In my opinion, buying the 6 min solutions for the other four topics outside of your chosen depth module is unnecessary. I'd strongly suggest simply taking the NCEES syllabus and following it line by line. Study each topic listed on the morning syllabus and work problems from those topics. The CERM should definitely be enough to teach/cover the material and there should be no shortage of AM sample problems out there for you (CERM, CERM companion books, the NCEES sample exam, Goswami's sample exams, Mike's AM practice problem book, etc.).

Good luck.


----------



## jco0518 (Dec 10, 2011)

each 6 min solution book has depth portion that covers topics that you may see in the morning...i would advise you to buy them all and do all depth parts of the each module...they are relatively harder questions, but they do exercise the topics well.


----------



## Jayman_PE (Dec 10, 2011)

It depends on your experience/comfort factor. I am preparing for the PE Construction exam this spring and purchased the 6 minute solutions for Water Resources, Structures, Geotech and Transpo. Based on my work experience the Transpo 6 minute problems were probably not necessary. As you did, I just completed the AM portion for the 6 minute solutions of Water resources (also Transpo) probably moving on to Geotech next, by mid to end of January I'll be on Structures, then come the end of February I'll be on Construction up to the exam. That's my plan anyway. Those who have taken the Construction exam may want to weigh in but I really like how the study schedule plays out for Construction. There are many construction topics in the CERM within the Geotech and Structures, such that by studying the others first and saving Construction to the end, you're already up to speed for maybe 50% of what you need to know.

thanks,

Jason


----------



## jco0518 (Dec 10, 2011)

jco0518 said:


> each 6 min solution book has depth portion that covers topics that you may see in the morning...i would advise you to buy them all and do all depth parts of the each module...they are relatively harder questions, but they do exercise the topics well.


i meant "breadth" not depth


----------



## treyjay (Dec 10, 2011)

If you can afford it, a review class really helps for the morning (I also felt it helped alot for the afternoon)....following prep from CERM. Also, the PPI Exam Cafe is a good source of morning type problems to practice with.


----------



## Dexman PE PMP (Dec 10, 2011)

I know you're getting alot of back and forth info on this, but I found the CERM to have more than enough information to cover the morning part of the exam.
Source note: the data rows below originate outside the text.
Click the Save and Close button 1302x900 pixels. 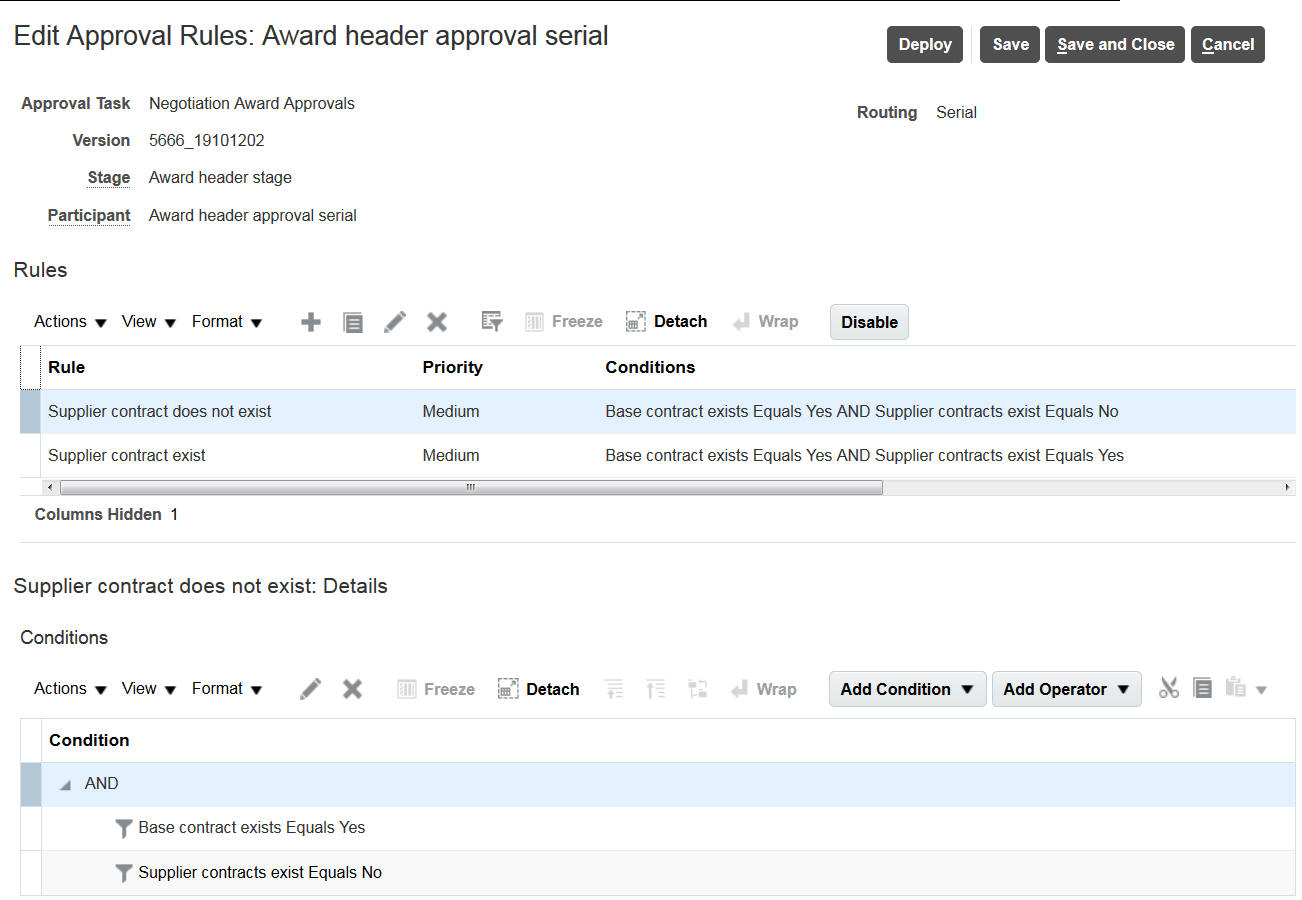click(1114, 44)
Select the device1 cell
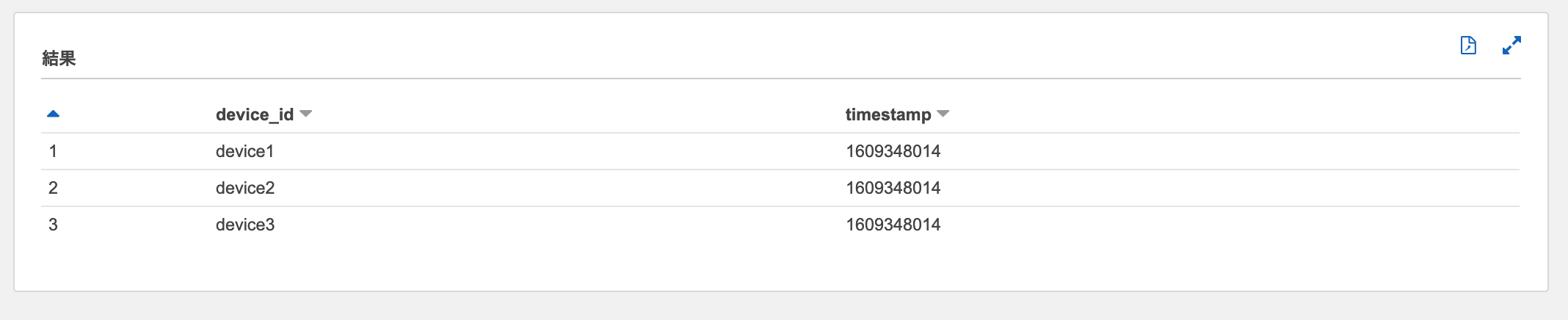The height and width of the screenshot is (320, 1568). [244, 151]
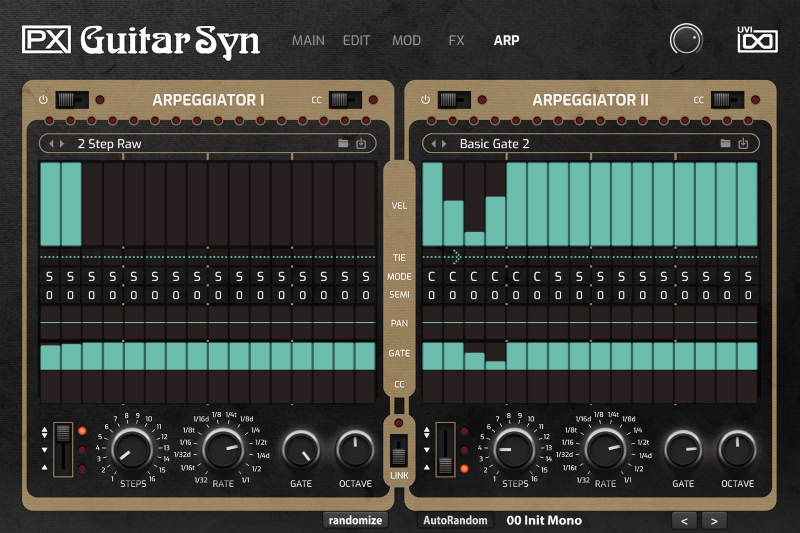The width and height of the screenshot is (800, 533).
Task: Toggle the CC switch on Arpeggiator II
Action: (x=727, y=99)
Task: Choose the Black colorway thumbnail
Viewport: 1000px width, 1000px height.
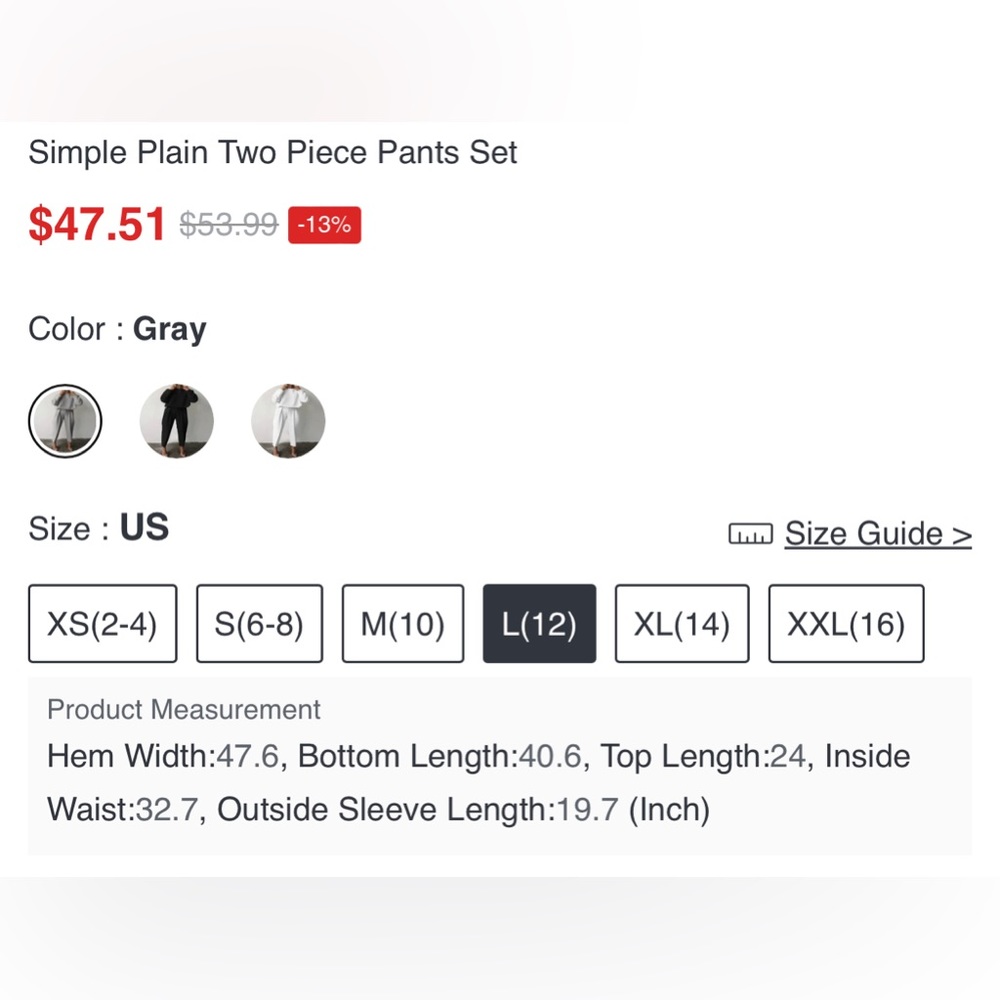Action: (x=176, y=421)
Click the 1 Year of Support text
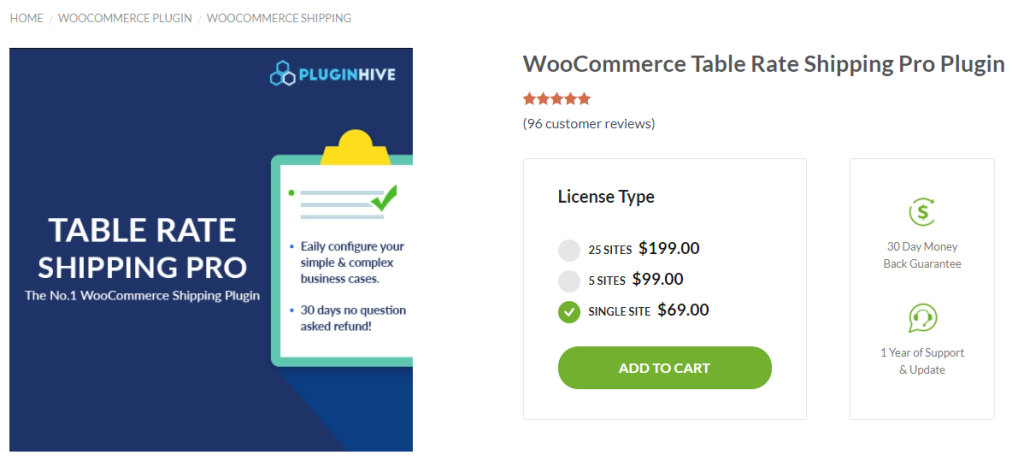 922,361
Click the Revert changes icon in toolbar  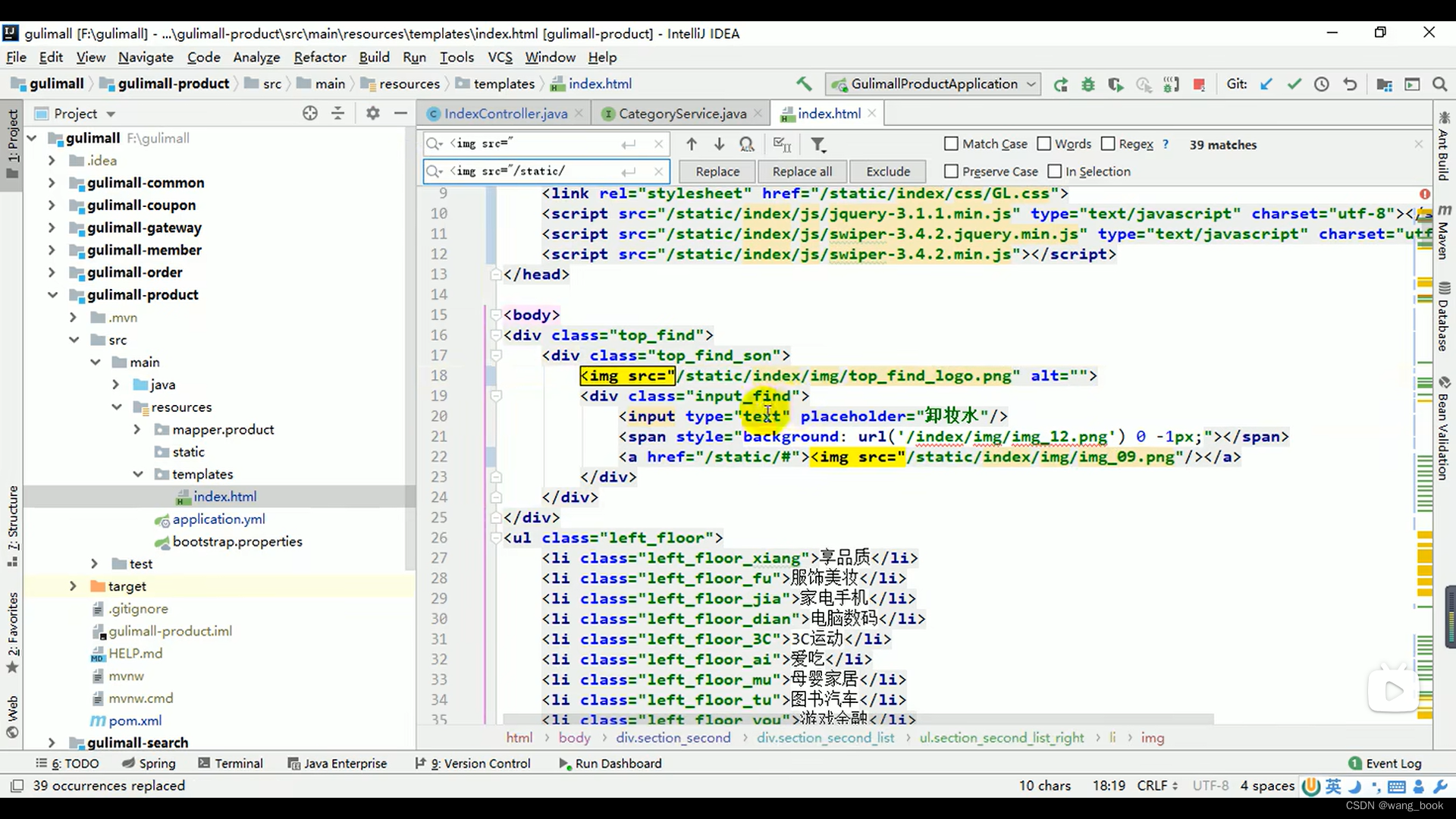pos(1350,84)
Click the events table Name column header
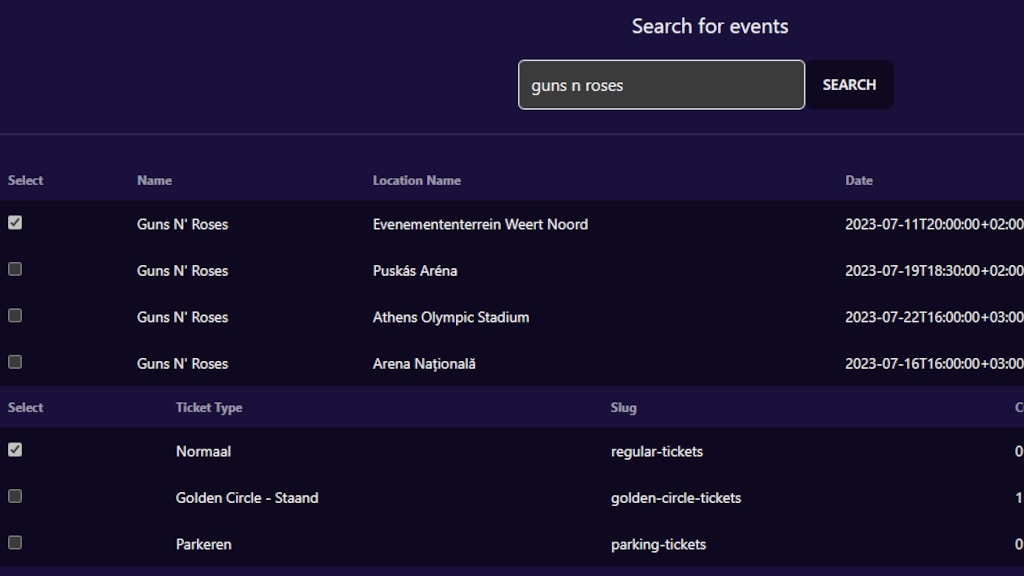This screenshot has height=576, width=1024. pyautogui.click(x=154, y=181)
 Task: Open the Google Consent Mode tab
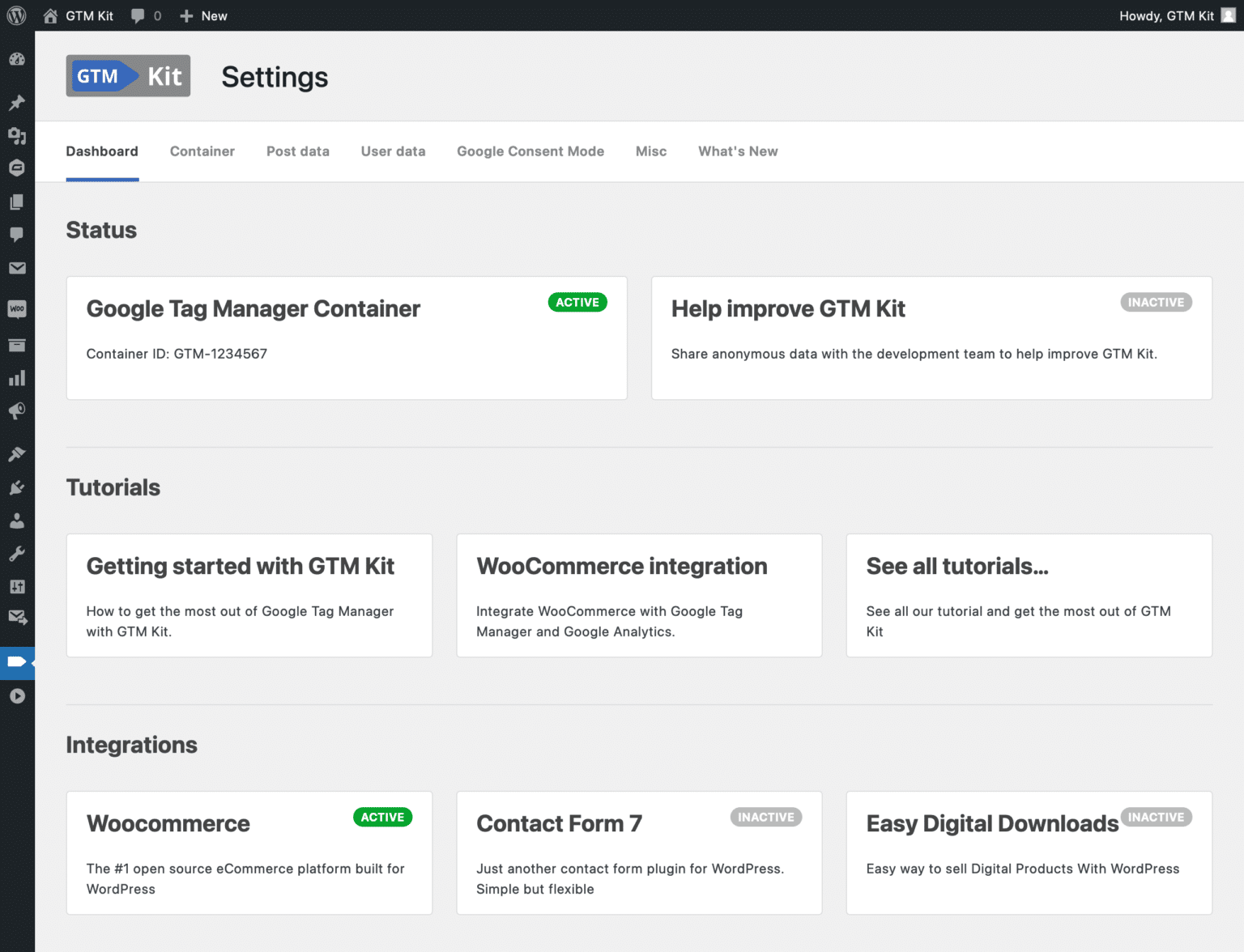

If you feel you are struggling with this, by all means look into the 6 min solutions books, but I would start with the CERM first.


----------



## ptatohed (Dec 11, 2011)

Dexman PE said:


> I know you're getting alot of back and forth info on this, but I found the CERM to have more than enough information to cover the morning part of the exam. If you feel you are struggling with this, by all means look into the 6 min solutions books, but I would start with the CERM first.


I very much agree. I see no point in spending $60 x 5 = $300 on all 6 Min books. Simply study/learn from the CERM and supplement it with other (cheaper) AM practice problems/sample exams, as needed.

P.S. Dexman, there is no such word as 'alot'.


----------



## Dexman PE PMP (Dec 11, 2011)

Meh.


----------



## mike135531bubba (Dec 11, 2011)

I've looked through the PPI Exam Cafe problems from a friend's account and didn't like the format of the problems. After doing all the 6 min breadth WR problems I felt it was a good outline and preparation for the exam, thus considering the Structural and Transporation ones but they are expensive for the amount of problems you get.

Just wanted to see how others are preparing, thanks for all the feedback.


----------



## EnvEngineer (Dec 12, 2011)

I agree with everyone, we are all correct. The CERM has everything I needed, however, there is nothing wrong with supplementing with more problems, it will just help you pass. I think the 6 mins are more complecated than the exam but that helps build depth. I strongly agree with using the NCEES outline as a study guide it will minimize studying of sections not on the exam.

The economics of purchasing books and reference materials needs to be compared to the alternative of not passing so

$60 x 5 = $300 on all 6 Min books vs.

x hours at $$/hr for study + new registration fee +$$ for pain and suffering + $$ for addtional references = $$$$$$$$$$$$


----------



## geo pe (Dec 17, 2011)

My personal opinion is you don't really need any 6 min books for morning. Morning is just conceptual and none of the morning question goes that deep into calculations. I would suggest practising and familiarizing yourself with CERM and Goswami's book. See past threads about preparing for different morning sections.. that's what I did and it definitely helped!


----------



## Construction PE (Dec 19, 2011)

I recommend the Texas A&amp;M videos for the morning portion (for free!!):
/&gt;http://engineeringregistration.tamu.edu/tapedreviews/index.htm

These were more than enough to cover all the morning material. Keep the CERM book by your side the whole time and tab every table you use!

Good luck!


----------